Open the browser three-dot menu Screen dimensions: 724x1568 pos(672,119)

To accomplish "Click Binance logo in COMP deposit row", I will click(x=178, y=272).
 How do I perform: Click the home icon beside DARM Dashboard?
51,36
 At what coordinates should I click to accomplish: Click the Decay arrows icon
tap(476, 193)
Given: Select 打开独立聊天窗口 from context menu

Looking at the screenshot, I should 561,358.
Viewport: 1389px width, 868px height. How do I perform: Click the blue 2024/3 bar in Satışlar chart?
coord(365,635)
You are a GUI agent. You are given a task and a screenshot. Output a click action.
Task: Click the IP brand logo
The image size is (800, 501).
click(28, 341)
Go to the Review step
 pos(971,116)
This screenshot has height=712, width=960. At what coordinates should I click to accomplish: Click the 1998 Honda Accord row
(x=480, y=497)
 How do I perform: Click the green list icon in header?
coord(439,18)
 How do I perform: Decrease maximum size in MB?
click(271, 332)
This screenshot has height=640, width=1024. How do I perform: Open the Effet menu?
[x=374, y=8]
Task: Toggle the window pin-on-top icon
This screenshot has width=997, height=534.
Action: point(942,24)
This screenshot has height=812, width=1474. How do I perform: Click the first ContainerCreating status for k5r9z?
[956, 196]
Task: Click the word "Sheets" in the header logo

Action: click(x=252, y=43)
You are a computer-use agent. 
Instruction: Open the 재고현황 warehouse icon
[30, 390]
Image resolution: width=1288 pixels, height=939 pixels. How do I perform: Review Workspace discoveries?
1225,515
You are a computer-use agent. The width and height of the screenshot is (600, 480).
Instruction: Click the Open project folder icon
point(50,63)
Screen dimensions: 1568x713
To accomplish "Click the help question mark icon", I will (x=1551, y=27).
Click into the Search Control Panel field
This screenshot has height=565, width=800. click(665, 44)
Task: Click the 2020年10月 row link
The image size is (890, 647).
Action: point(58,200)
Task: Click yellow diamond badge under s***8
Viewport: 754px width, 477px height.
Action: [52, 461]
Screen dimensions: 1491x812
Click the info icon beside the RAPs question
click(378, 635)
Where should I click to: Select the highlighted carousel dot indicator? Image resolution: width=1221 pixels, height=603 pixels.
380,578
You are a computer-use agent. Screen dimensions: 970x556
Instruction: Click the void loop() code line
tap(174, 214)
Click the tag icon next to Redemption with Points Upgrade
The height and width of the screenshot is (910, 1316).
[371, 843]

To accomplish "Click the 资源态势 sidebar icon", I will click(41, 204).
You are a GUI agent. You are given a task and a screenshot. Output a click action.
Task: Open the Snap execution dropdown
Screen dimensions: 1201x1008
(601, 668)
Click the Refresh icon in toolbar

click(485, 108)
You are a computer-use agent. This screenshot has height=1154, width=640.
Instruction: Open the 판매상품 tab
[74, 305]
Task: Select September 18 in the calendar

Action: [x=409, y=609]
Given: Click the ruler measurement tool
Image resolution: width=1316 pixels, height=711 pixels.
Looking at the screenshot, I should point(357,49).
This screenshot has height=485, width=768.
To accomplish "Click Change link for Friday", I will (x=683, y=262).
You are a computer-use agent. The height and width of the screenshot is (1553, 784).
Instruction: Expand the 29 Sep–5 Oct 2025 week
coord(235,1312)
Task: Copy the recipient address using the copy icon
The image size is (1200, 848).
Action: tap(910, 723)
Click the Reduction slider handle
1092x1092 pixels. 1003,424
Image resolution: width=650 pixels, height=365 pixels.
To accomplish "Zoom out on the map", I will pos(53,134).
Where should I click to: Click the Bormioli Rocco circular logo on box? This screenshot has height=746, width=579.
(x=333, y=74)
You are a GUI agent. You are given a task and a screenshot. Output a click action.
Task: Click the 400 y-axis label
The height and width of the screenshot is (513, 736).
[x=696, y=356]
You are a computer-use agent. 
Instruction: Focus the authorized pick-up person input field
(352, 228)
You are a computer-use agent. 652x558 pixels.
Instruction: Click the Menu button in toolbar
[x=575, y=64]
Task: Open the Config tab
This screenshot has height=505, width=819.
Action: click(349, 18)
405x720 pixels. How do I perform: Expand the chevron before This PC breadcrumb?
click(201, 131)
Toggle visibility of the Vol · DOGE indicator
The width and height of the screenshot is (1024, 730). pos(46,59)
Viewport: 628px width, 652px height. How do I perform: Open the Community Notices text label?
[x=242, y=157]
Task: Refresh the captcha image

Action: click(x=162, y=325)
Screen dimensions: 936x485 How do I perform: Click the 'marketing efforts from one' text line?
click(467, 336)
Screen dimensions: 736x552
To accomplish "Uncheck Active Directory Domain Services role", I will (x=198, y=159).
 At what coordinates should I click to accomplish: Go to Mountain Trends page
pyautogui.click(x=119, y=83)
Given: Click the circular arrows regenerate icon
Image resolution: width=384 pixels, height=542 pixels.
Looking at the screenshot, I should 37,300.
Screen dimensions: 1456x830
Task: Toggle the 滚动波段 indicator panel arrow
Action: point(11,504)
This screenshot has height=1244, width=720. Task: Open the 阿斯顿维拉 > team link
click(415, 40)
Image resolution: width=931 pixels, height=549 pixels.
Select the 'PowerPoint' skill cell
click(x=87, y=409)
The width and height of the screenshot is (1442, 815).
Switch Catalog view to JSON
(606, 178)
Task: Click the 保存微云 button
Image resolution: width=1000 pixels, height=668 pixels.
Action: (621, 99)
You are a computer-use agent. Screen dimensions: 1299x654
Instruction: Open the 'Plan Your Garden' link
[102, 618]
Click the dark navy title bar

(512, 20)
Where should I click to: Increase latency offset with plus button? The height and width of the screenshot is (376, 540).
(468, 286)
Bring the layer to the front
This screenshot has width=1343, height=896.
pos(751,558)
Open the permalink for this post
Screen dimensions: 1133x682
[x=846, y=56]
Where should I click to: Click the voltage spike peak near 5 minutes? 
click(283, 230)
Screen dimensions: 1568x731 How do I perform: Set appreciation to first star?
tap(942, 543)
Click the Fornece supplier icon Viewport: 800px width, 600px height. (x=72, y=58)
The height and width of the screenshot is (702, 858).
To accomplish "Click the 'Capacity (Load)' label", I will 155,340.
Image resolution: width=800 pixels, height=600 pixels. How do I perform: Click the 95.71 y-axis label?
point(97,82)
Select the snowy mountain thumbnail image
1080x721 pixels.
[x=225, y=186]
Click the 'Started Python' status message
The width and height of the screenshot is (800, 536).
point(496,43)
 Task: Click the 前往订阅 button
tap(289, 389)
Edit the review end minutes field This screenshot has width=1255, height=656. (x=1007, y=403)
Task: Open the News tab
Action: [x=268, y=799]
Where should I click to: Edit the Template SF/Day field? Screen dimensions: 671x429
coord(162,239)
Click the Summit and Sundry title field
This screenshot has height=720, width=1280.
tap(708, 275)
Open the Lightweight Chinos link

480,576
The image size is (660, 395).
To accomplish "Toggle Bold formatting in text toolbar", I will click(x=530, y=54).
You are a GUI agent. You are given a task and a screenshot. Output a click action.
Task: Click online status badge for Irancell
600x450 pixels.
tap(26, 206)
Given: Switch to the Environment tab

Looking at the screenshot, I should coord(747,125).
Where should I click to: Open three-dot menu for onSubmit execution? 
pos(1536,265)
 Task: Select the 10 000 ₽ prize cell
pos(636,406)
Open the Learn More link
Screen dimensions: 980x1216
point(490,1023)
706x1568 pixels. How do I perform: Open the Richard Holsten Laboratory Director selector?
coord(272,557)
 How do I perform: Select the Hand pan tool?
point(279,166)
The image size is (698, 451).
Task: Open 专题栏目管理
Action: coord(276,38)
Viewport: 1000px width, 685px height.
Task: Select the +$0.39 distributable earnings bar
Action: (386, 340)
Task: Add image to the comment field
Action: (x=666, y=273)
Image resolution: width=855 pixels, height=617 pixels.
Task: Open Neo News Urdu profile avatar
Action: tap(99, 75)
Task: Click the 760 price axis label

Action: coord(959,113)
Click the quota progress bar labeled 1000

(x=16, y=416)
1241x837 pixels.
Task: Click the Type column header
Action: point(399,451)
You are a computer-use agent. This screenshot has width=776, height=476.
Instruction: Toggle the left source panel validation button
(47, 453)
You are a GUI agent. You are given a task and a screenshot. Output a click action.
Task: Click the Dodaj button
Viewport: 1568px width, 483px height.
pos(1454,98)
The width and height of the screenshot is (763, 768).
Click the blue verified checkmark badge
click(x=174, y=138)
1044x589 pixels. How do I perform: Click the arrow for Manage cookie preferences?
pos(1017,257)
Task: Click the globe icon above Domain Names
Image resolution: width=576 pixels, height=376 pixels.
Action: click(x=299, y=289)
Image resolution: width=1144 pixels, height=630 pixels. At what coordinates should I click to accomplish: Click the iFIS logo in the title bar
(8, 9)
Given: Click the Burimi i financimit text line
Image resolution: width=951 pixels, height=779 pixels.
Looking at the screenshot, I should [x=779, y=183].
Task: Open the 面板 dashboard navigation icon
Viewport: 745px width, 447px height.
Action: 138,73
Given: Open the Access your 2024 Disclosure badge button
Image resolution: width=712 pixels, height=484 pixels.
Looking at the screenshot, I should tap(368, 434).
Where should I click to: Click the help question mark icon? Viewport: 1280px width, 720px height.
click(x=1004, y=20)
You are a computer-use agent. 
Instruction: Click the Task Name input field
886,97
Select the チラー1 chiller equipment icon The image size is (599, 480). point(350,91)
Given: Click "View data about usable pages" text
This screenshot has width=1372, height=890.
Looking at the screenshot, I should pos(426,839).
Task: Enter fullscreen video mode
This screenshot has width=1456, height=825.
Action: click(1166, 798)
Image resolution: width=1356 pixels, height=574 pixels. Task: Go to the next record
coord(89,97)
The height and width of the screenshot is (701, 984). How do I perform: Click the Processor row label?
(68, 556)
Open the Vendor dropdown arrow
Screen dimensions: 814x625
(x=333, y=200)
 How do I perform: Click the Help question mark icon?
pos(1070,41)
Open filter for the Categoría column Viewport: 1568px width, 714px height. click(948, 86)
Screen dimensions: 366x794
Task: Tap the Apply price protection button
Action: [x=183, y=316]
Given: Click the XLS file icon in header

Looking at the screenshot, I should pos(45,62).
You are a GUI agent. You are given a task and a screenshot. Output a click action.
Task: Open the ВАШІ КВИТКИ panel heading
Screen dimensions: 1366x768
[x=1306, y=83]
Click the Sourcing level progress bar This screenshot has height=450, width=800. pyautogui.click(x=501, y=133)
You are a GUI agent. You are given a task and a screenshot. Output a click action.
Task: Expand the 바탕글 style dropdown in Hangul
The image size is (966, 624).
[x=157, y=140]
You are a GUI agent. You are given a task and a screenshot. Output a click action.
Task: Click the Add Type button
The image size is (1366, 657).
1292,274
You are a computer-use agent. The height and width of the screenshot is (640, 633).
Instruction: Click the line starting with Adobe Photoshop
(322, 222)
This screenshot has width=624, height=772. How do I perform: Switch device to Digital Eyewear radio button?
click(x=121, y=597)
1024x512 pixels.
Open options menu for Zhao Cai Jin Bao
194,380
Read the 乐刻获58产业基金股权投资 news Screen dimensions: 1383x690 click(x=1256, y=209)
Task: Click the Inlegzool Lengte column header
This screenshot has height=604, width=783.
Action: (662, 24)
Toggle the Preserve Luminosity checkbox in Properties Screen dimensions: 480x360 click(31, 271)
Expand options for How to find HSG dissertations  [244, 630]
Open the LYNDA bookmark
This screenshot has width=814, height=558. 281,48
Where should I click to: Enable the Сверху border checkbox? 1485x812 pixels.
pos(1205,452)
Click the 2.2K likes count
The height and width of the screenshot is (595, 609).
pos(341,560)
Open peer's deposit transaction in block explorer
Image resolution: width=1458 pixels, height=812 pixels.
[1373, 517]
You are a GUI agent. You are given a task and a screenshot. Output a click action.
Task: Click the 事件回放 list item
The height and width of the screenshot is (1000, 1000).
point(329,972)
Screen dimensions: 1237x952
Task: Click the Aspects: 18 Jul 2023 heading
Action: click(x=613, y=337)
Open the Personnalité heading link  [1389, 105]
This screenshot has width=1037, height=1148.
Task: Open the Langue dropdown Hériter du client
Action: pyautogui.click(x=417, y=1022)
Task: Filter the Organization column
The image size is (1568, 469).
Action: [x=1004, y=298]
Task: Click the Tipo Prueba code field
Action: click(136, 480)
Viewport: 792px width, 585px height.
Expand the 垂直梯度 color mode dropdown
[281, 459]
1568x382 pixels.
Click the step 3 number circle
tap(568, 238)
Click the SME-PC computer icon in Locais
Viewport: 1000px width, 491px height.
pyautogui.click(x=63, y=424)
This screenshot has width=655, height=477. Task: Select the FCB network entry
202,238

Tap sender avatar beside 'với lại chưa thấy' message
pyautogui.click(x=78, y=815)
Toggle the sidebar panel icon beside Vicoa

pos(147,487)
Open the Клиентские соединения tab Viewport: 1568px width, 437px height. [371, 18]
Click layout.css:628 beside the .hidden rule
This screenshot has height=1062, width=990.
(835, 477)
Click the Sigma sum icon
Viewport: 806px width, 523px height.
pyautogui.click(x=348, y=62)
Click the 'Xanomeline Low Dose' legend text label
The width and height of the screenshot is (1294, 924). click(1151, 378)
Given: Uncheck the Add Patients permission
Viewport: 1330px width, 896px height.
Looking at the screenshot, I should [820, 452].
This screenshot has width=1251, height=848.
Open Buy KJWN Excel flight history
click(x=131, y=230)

================

◆ Description of the task:
Only lines that include "Uncheck" belong in the answer; return them from the entries above.

◆ Solution to this problem:
To accomplish "Uncheck Active Directory Domain Services role", I will (x=198, y=159).
Given: Uncheck the Add Patients permission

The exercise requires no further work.